### PETITE TÂCHE 1
Modifiez l'extrait sur le Lucernaire : réécrivez-le de « Théâtre du Lucernaire » à « ici… fort différents. » en remplaçant « Lucernaire » par « Vieux-Colombier ».

### EXTRAIT DE PAGE
- - -

Théâtre du Lucernaire

Publié le 13/11/2017

De plus en plus, les théâtres parisiens, qui disposent de plusieurs salles, souvent petites, programment différents spectacles le même soir. Le vénérable Lucernaire fut un pionnier, avec trois salles désormais, et l’on prend un minimum de risques car, depuis tant d’années, la programmation reste toujours aussi exigeante. Deux spectacles sont présentés ici… fort différents.

L’amante anglaise

En mars 1952, la cour d’assises de Versailles jugeait Amélie Rabilloud, meurtrière de son mari. Voulant effacer toutes traces de son crime, cette femme chétive et timide avait découpé minutieusement le cadavre, mis les débris macabres — à l’exception de la tête jamais retrouvée — dans son filet à provisions afin de les éparpiller dans la nature. Elle les lançait le plus souvent depuis un pont sur les trains de marchandises qui se croisaient près de Savigny-sur-Orge, habitude fatale cqui conduisit la police jusqu’à elle. Maître Floriot plaida le déséquilibre mental et elle ne fut condamnée qu’à cinq ans de prison.

- - -

### PETITE TÂCHE 2
Extrayez de la liste chaque ligne qui contient la chaîne « Open », en tenant compte de la casse.

### LISTE FOURNIE

- - -

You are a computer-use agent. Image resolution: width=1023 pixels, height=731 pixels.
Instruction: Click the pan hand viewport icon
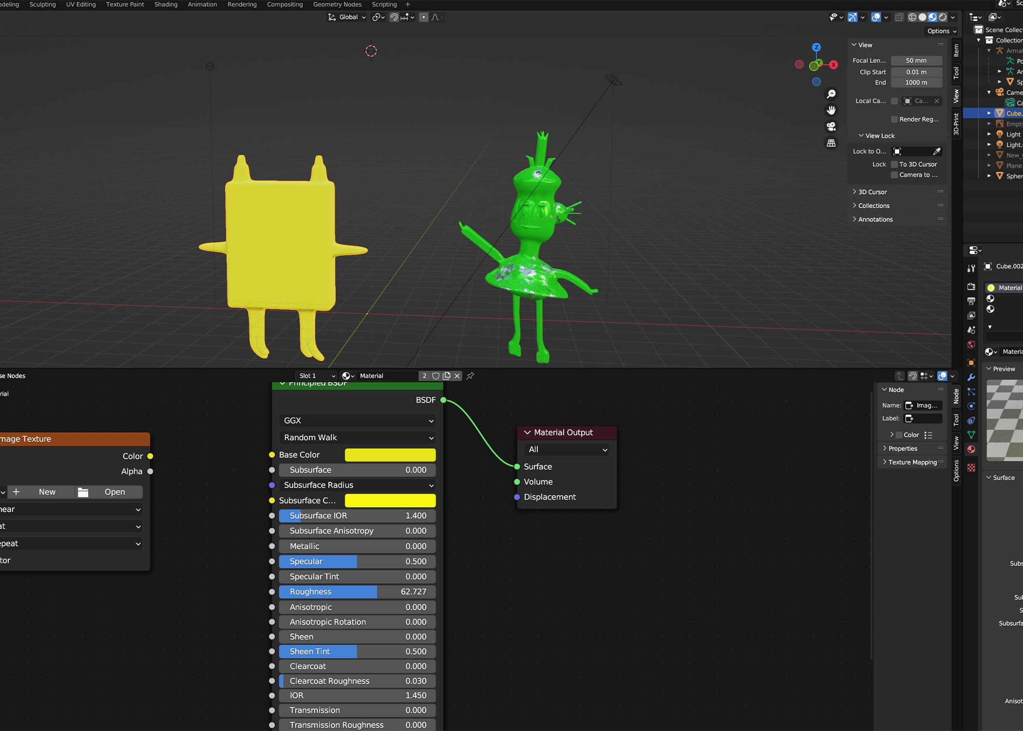point(831,110)
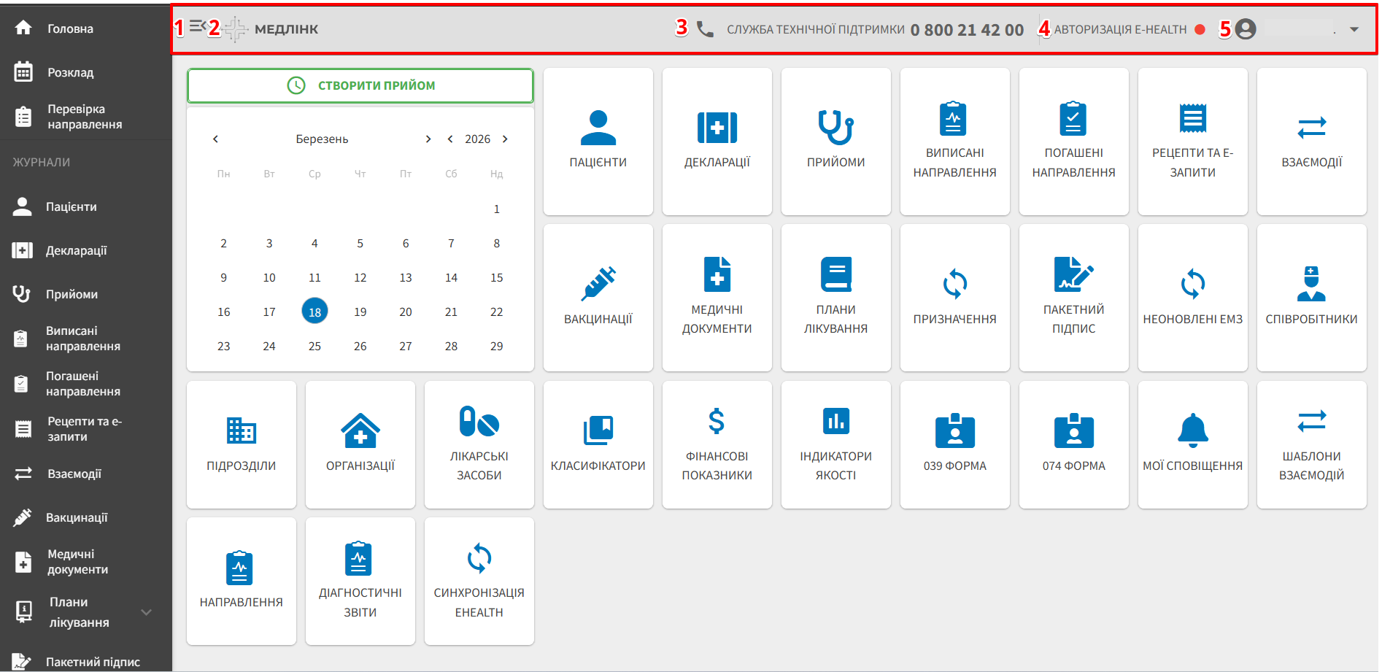
Task: Open Декларації in the sidebar journals
Action: tap(76, 250)
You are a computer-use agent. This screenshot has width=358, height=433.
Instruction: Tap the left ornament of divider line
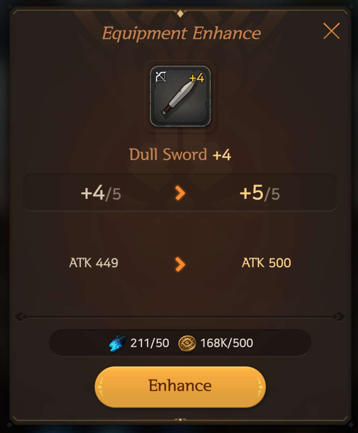tap(22, 317)

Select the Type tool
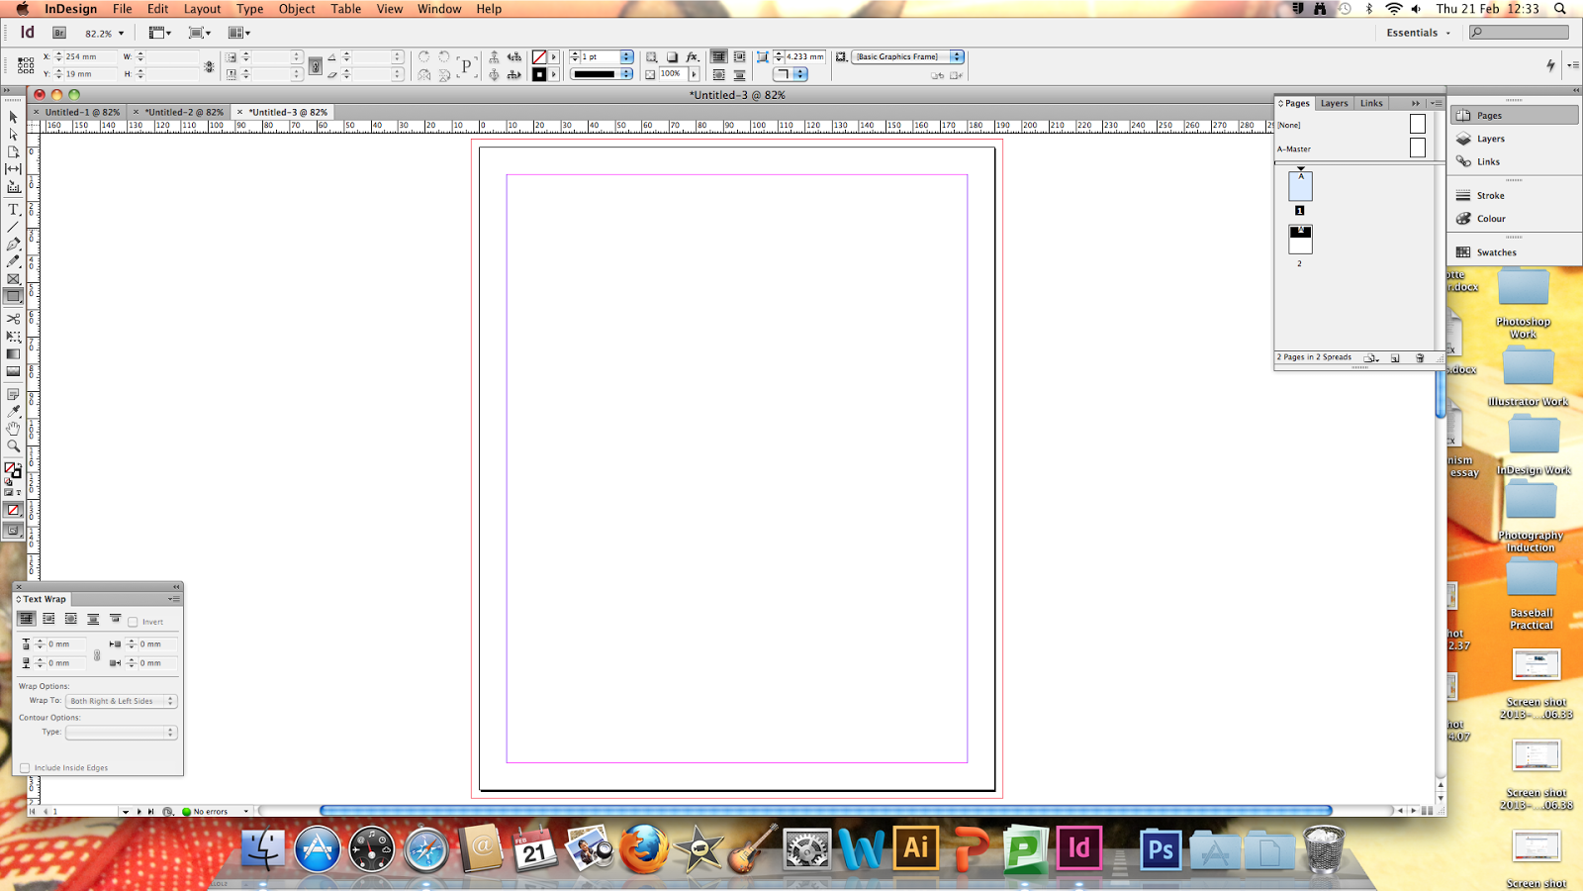pyautogui.click(x=13, y=208)
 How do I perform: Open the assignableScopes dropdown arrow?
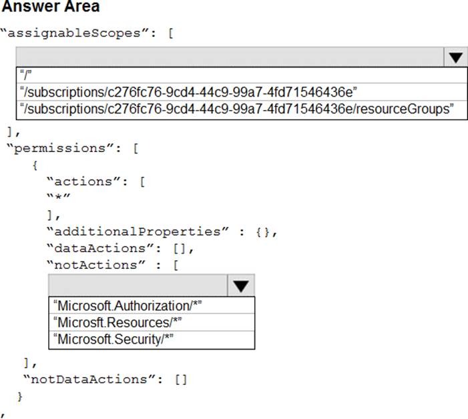[x=455, y=57]

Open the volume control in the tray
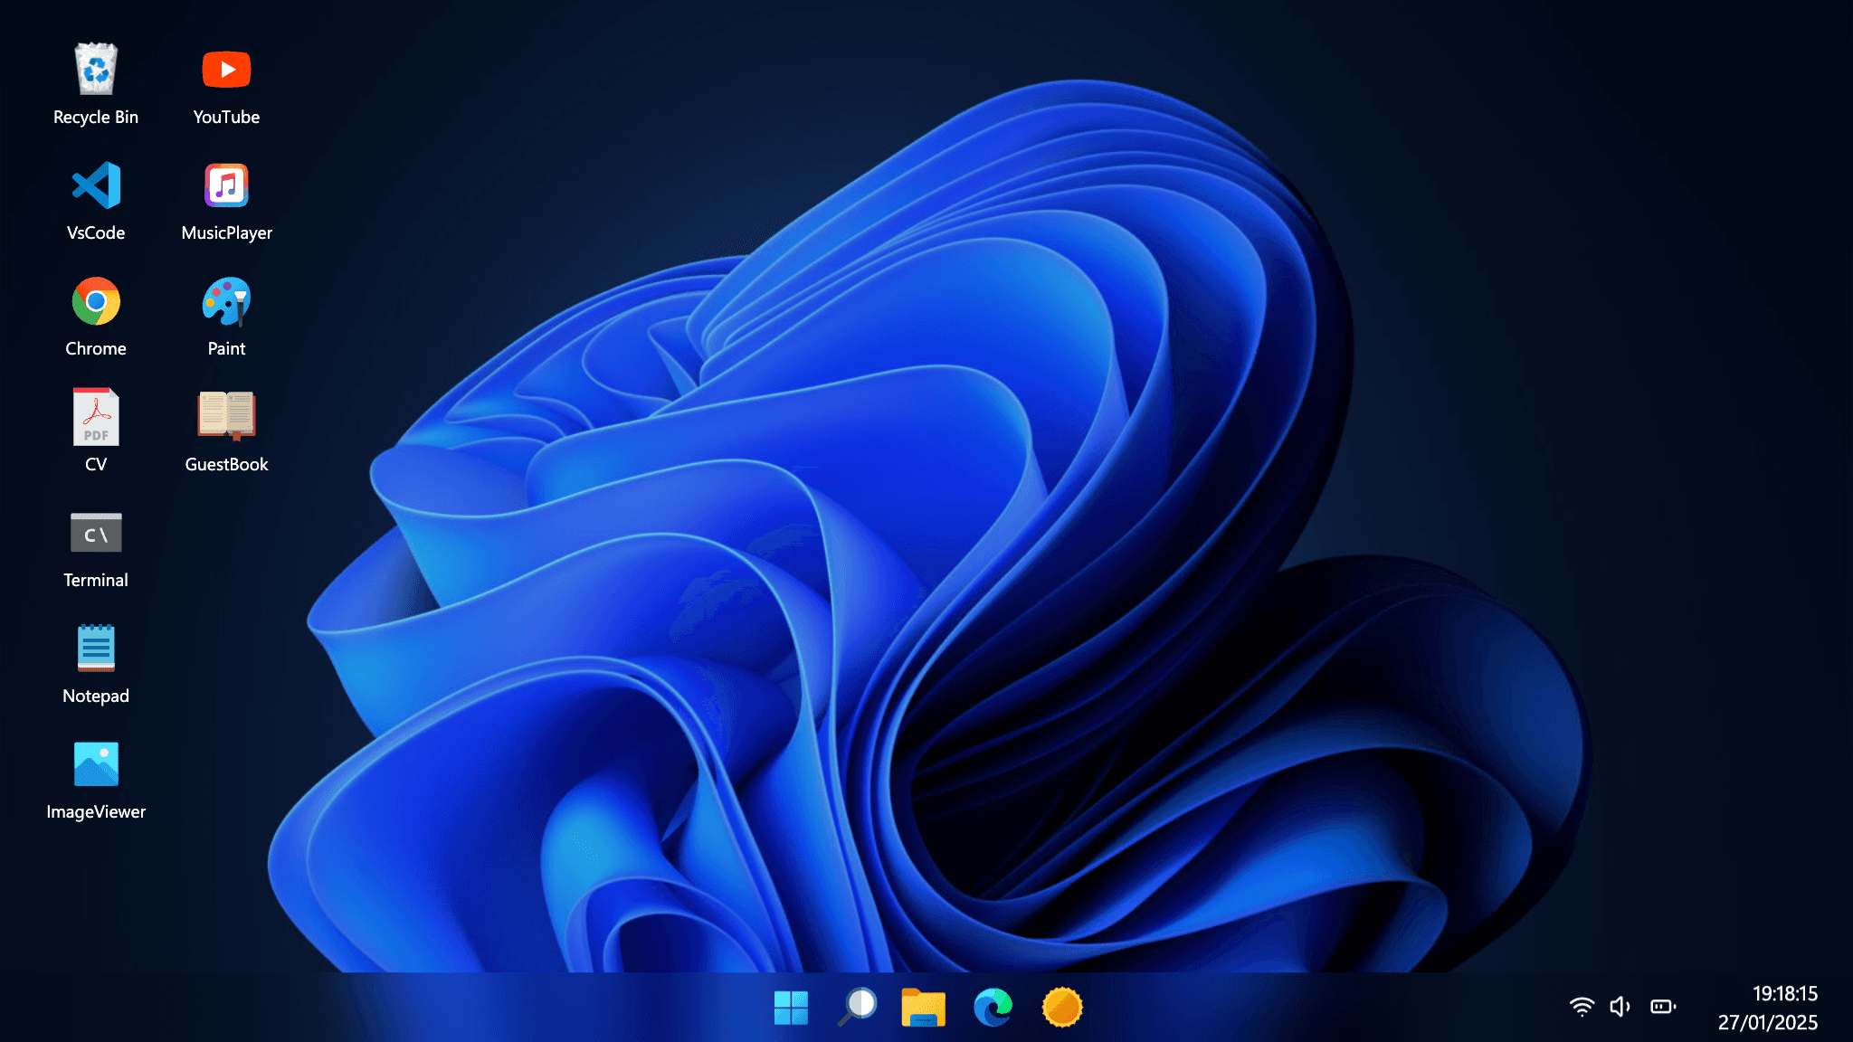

- - -

### RÉSULTAT ATTENDU 1
Théâtre du Vieux-Colombier

Publié le 13/11/2017

De plus en plus, les théâtres parisiens, qui disposent de plusieurs salles, souvent petites, programment différents spectacles le même soir. Le vénérable Vieux-Colombier fut un pionnier, avec trois salles désormais, et l’on prend un minimum de risques car, depuis tant d’années, la programmation reste toujours aussi exigeante. Deux spectacles sont présentés ici… fort différents.

### RÉSULTAT ATTENDU 2
Task: Open Декларації in the sidebar journals
 How do I perform: Open the assignableScopes dropdown arrow?
Open the volume control in the tray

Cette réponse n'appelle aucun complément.